The answer must be every line of the data that holds the word "trầm".

Material provided:
┄┄┄┄┄┄┄┄┄┄┄┄┄┄┄┄┄┄┄┄

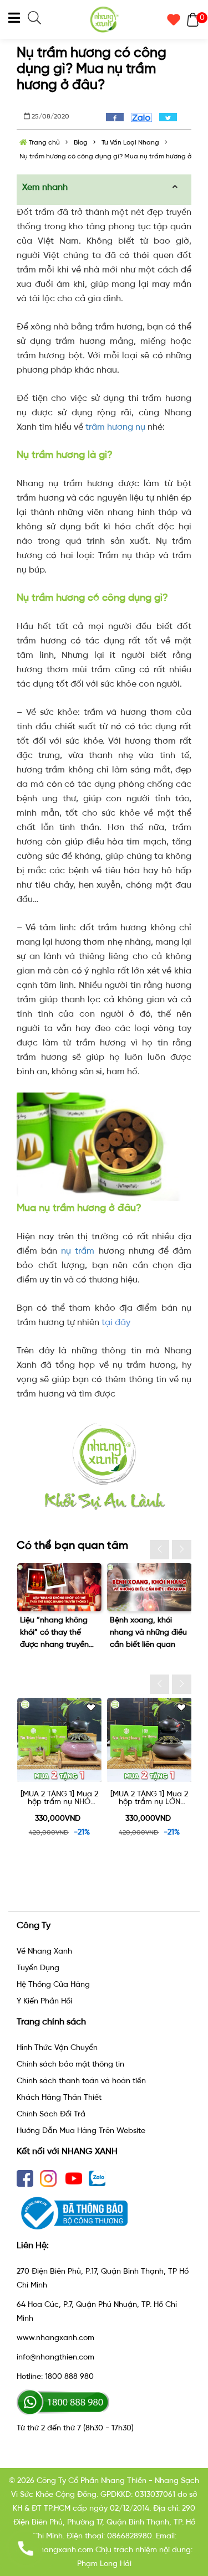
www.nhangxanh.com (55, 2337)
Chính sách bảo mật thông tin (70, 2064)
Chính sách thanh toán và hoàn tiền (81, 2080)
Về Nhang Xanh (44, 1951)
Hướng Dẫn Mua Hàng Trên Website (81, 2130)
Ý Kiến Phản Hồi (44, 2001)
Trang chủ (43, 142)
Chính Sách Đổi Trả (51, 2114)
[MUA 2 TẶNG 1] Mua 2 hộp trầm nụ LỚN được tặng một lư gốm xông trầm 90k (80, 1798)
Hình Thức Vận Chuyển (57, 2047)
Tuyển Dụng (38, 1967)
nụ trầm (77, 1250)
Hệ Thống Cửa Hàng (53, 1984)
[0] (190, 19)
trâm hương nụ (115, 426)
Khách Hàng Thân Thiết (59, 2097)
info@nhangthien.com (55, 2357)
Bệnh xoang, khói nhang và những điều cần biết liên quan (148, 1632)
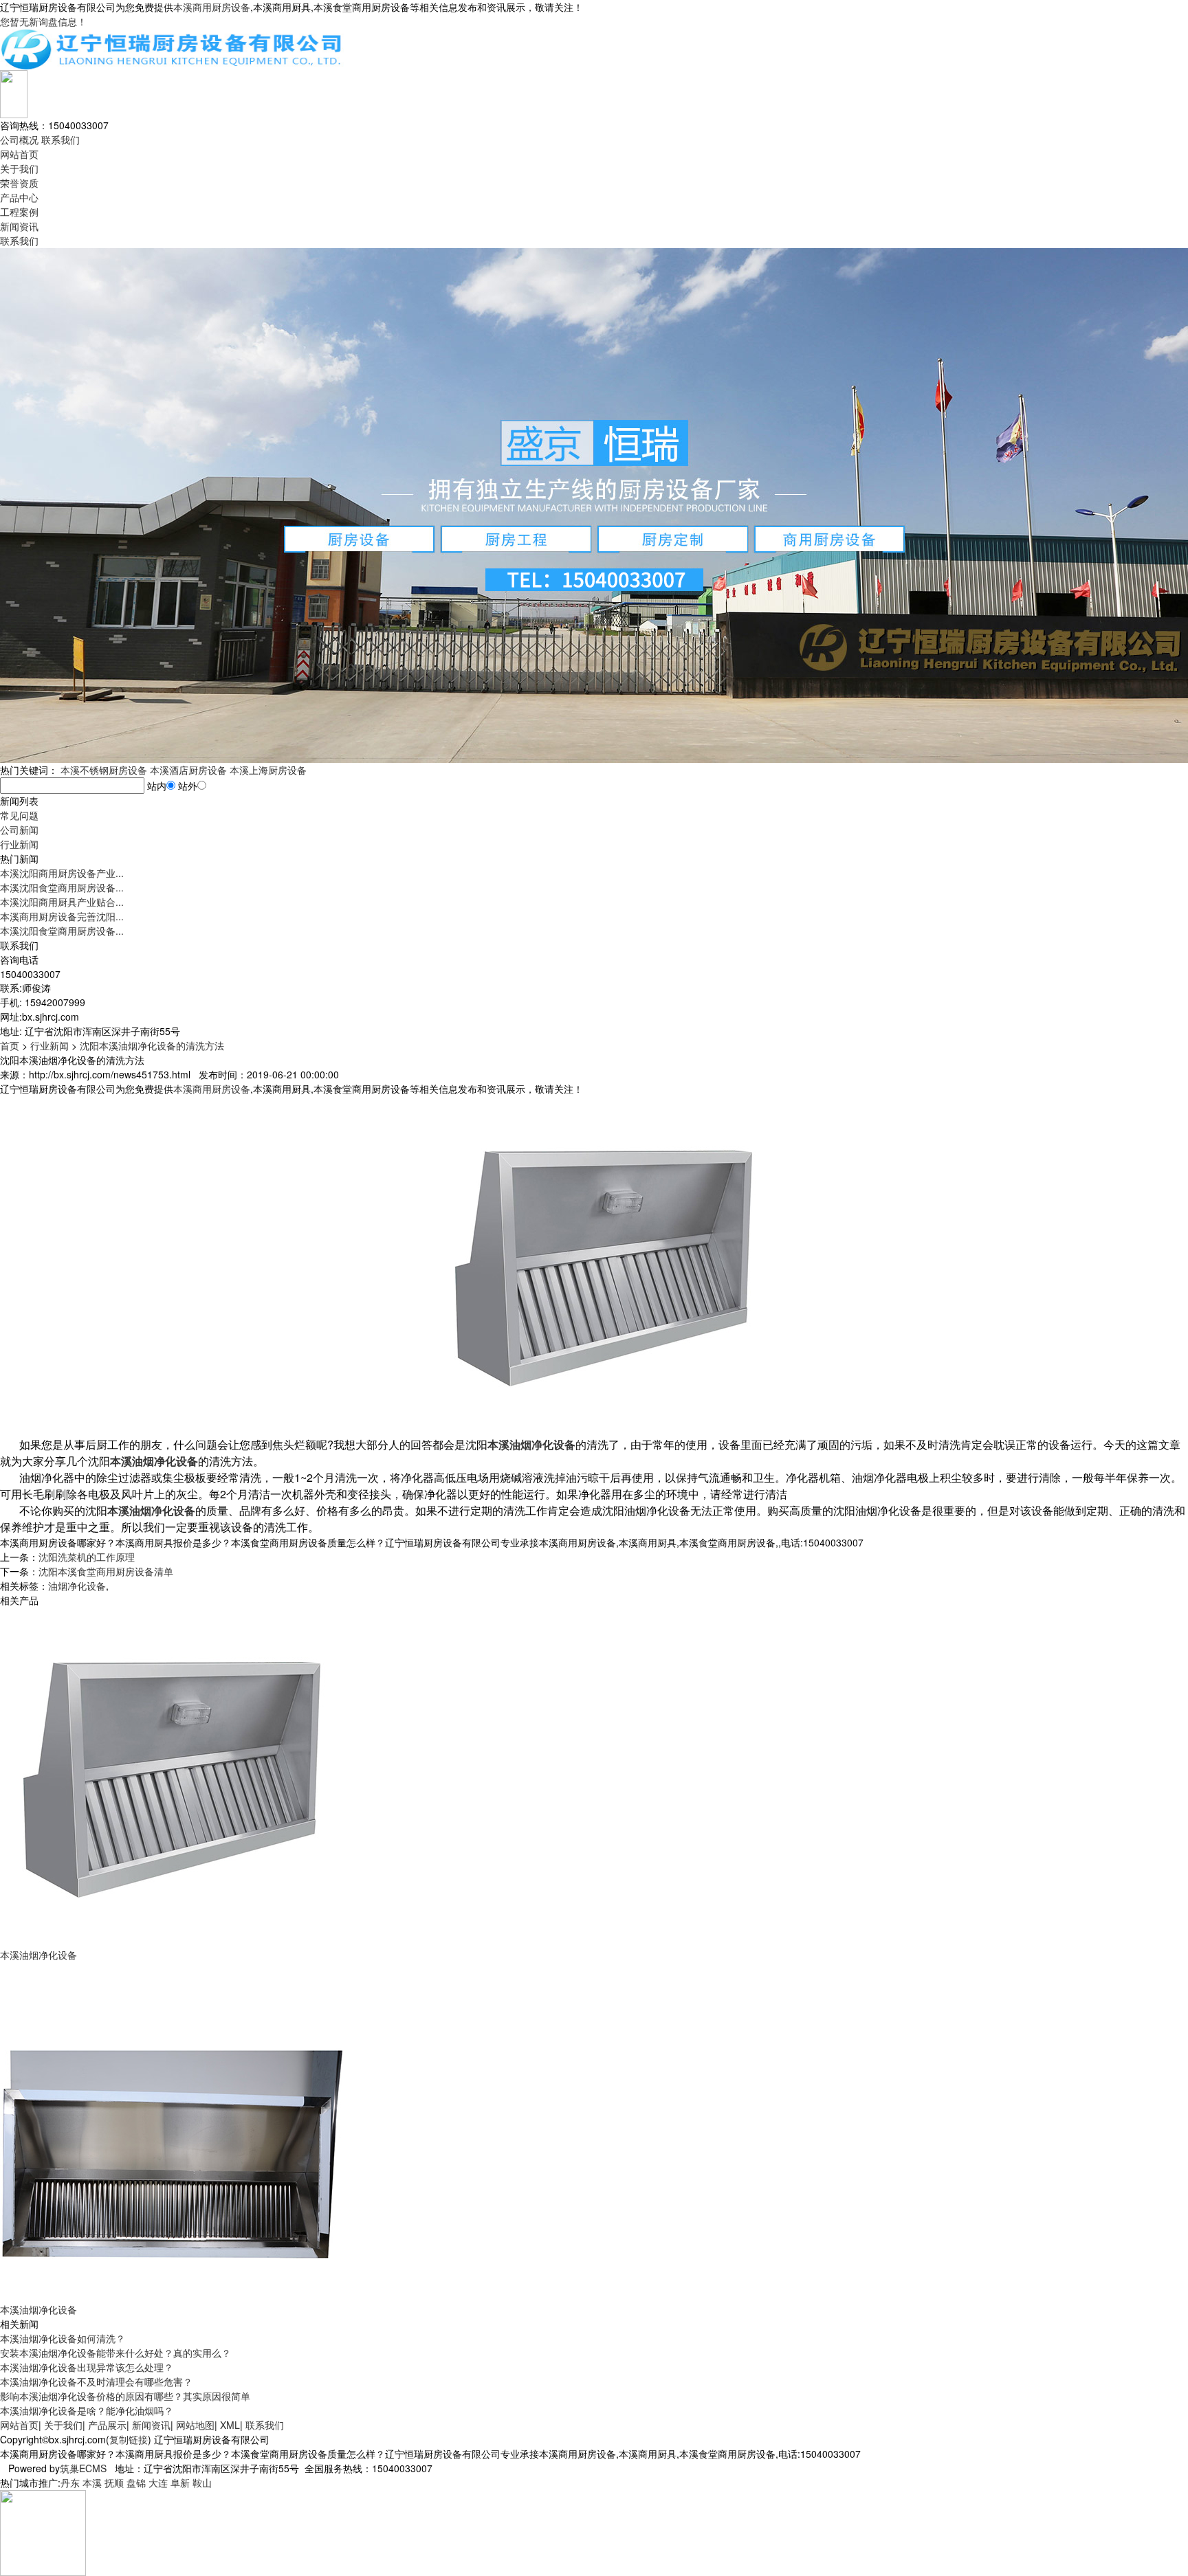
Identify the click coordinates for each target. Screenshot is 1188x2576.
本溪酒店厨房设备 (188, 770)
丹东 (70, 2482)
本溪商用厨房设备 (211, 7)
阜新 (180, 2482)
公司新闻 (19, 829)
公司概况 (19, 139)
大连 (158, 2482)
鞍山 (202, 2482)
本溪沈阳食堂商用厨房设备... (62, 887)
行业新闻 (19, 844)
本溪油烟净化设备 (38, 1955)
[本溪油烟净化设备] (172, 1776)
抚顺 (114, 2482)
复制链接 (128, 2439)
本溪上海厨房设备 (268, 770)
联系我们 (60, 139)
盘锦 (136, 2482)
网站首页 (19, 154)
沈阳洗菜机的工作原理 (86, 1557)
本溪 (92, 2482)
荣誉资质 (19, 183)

┄┄┄┄┄┄┄┄┄┄┄┄┄┄┄┄┄┄┄┄

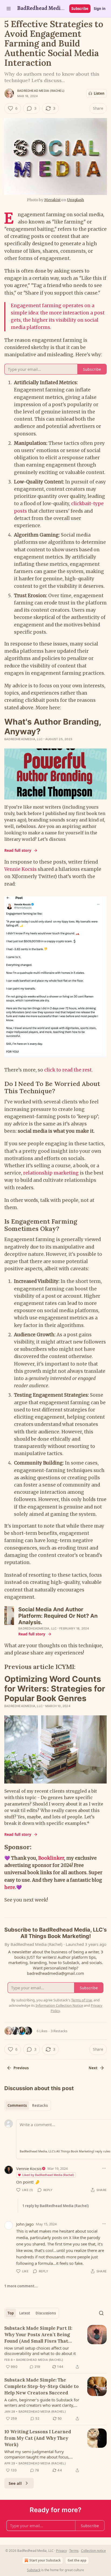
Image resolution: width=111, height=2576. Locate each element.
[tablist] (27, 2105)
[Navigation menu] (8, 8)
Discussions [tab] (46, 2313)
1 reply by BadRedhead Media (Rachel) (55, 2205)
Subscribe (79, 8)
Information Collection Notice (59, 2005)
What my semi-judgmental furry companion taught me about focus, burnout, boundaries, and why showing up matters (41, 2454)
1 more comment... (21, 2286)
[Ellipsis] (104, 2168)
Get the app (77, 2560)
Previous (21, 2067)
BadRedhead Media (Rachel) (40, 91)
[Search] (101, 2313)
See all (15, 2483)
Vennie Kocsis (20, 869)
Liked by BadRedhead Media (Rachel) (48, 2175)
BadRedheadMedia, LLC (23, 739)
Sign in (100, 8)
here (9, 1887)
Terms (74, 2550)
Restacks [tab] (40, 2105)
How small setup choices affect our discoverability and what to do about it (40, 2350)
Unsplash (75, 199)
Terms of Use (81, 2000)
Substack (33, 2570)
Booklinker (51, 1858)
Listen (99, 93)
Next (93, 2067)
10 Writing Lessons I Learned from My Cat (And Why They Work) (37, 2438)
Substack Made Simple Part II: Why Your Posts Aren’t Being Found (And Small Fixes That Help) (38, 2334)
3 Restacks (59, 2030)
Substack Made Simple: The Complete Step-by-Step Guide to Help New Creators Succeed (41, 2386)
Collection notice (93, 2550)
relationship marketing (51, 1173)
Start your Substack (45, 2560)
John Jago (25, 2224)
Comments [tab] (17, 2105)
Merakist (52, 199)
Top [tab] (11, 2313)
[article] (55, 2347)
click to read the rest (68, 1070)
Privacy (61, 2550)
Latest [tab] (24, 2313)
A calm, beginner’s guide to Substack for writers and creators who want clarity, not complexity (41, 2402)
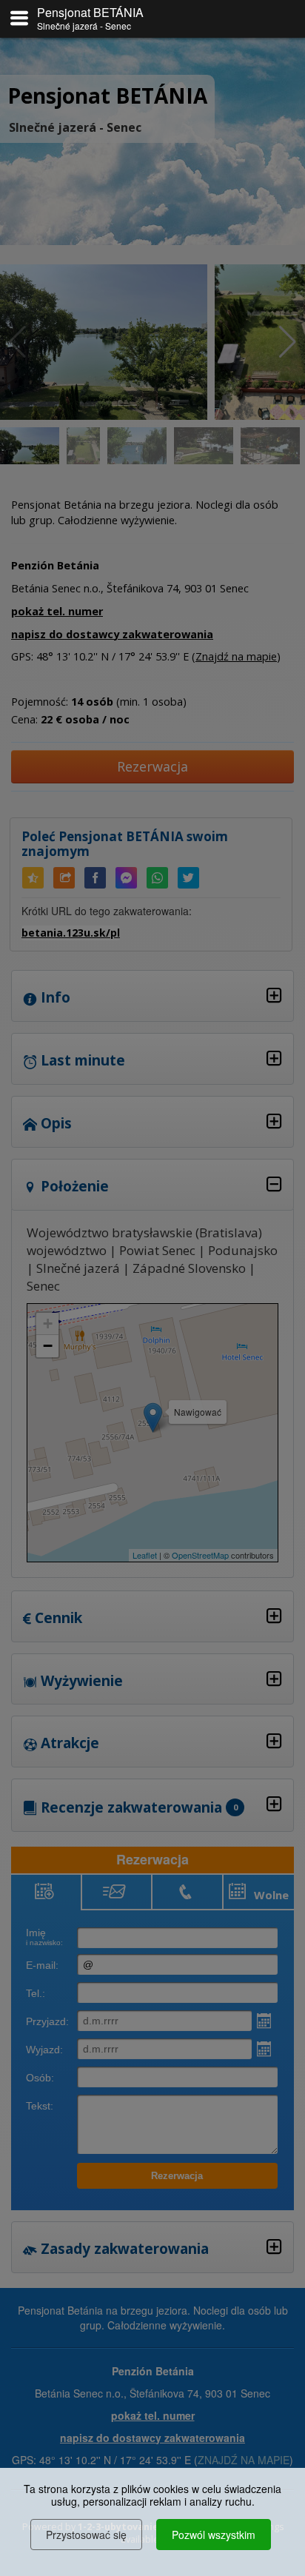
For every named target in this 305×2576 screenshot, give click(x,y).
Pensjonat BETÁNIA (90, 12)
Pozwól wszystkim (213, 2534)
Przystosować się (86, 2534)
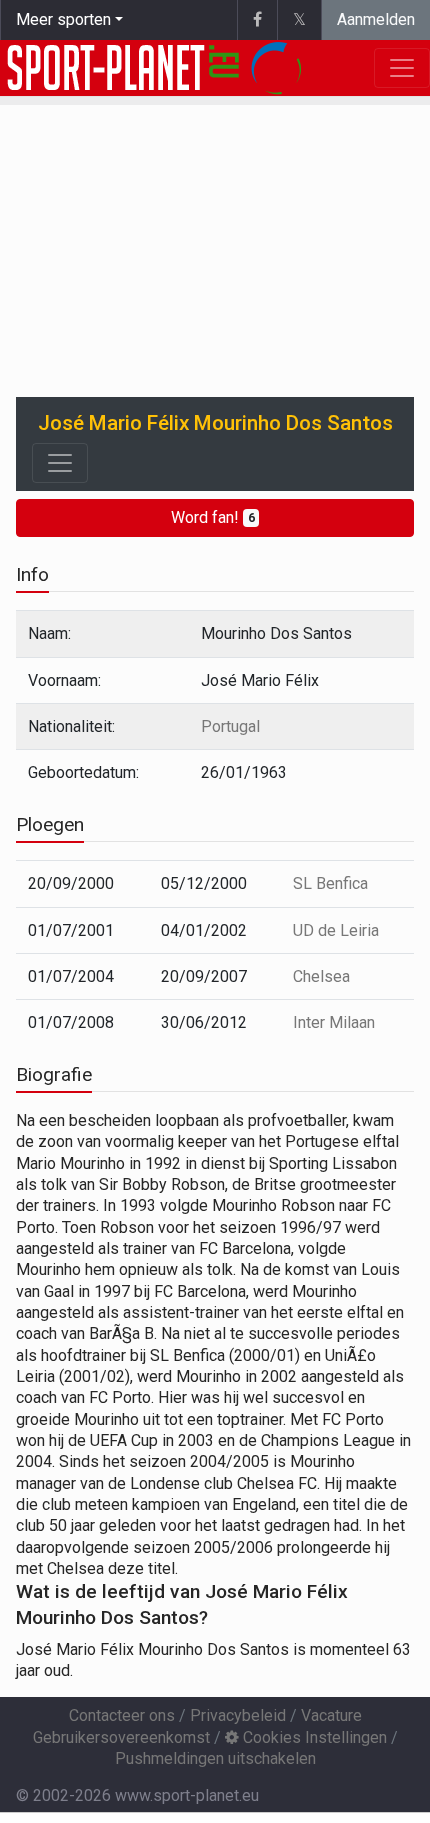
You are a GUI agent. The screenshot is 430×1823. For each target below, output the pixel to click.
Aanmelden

┄┄┄┄┄┄┄┄┄┄┄┄┄┄┄┄┄┄┄┄

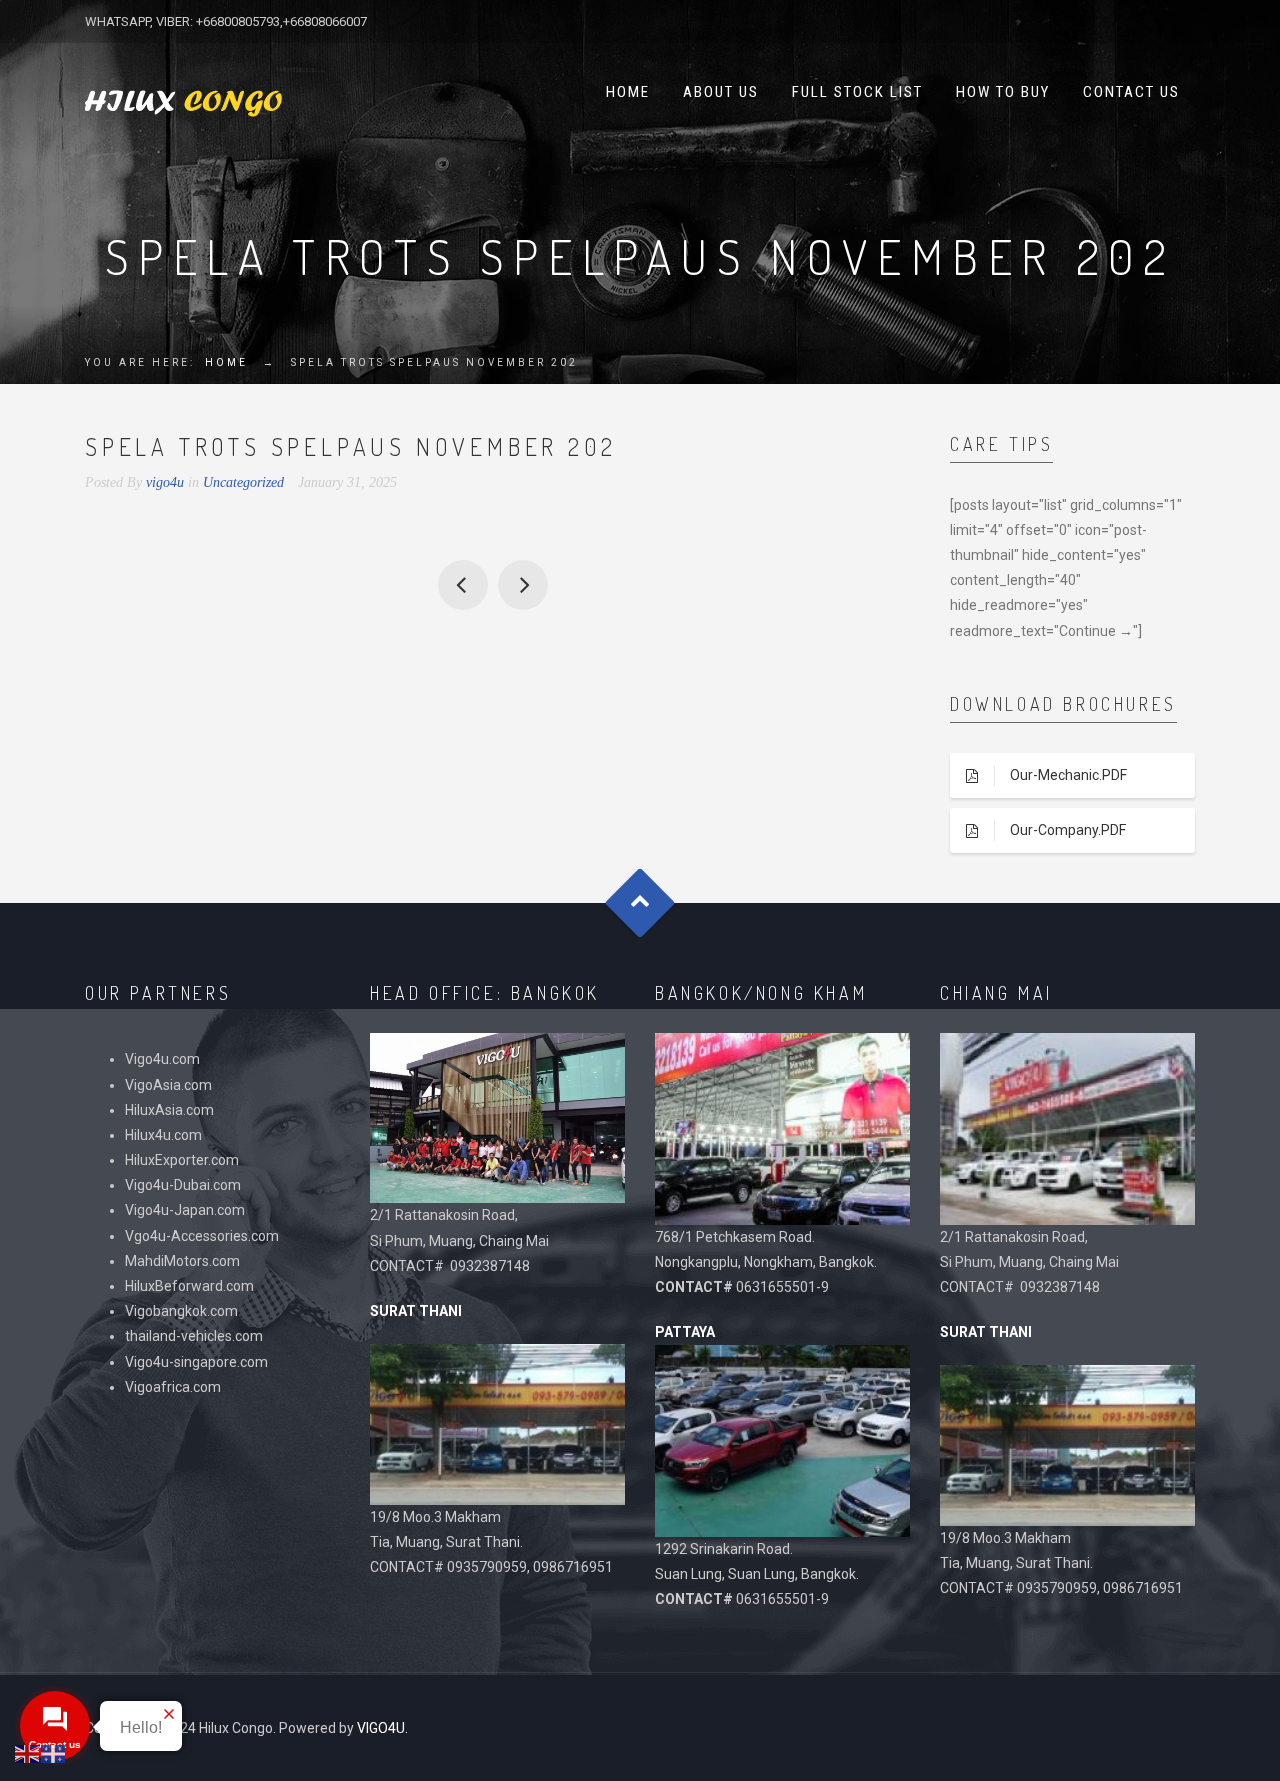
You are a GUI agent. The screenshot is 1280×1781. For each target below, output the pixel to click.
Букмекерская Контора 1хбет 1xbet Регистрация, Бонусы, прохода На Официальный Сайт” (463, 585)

┄┄┄┄┄┄┄┄┄┄┄┄┄┄┄┄┄┄┄┄

Solution for this exercise:
[MUA 2 TẶNG 1] Mua 2 hộp trầm nụ LỚN được tặng một lư gốm xông trầm 90k (80, 1798)
nụ trầm (77, 1250)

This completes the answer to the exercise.